§ Data provided
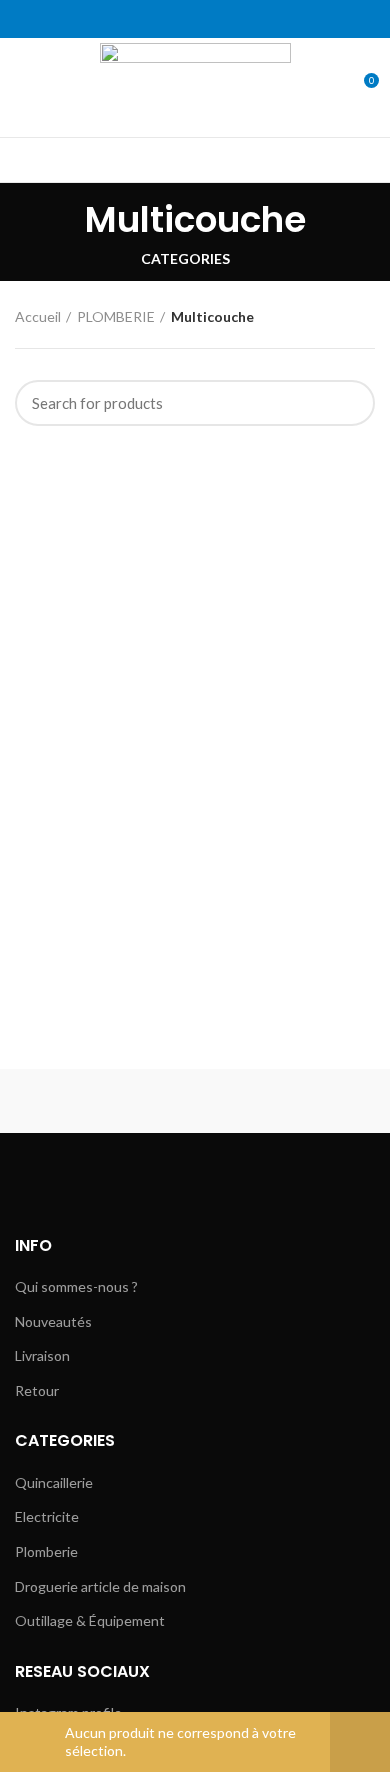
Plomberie (46, 1551)
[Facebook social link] (149, 19)
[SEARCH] (348, 403)
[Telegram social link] (241, 19)
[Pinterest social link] (195, 19)
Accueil (38, 316)
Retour (37, 1390)
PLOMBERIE (116, 316)
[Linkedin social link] (218, 19)
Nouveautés (53, 1321)
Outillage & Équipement (90, 1620)
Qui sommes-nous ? (76, 1286)
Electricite (47, 1516)
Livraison (42, 1355)
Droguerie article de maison (100, 1586)
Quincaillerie (54, 1482)
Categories (185, 259)
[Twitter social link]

§ Task statement
Without including any picture, output all the material exactly as it appears.

§ Finished exercise
Plomberie (46, 1551)
[Facebook social link] (149, 19)
[SEARCH] (348, 403)
[Telegram social link] (241, 19)
[Pinterest social link] (195, 19)
Accueil (38, 316)
Retour (37, 1390)
PLOMBERIE (116, 316)
[Linkedin social link] (218, 19)
Nouveautés (53, 1321)
Outillage & Équipement (90, 1620)
Qui sommes-nous ? (76, 1286)
Electricite (47, 1516)
Livraison (42, 1355)
Droguerie article de maison (100, 1586)
Quincaillerie (54, 1482)
Categories (185, 259)
[Twitter social link]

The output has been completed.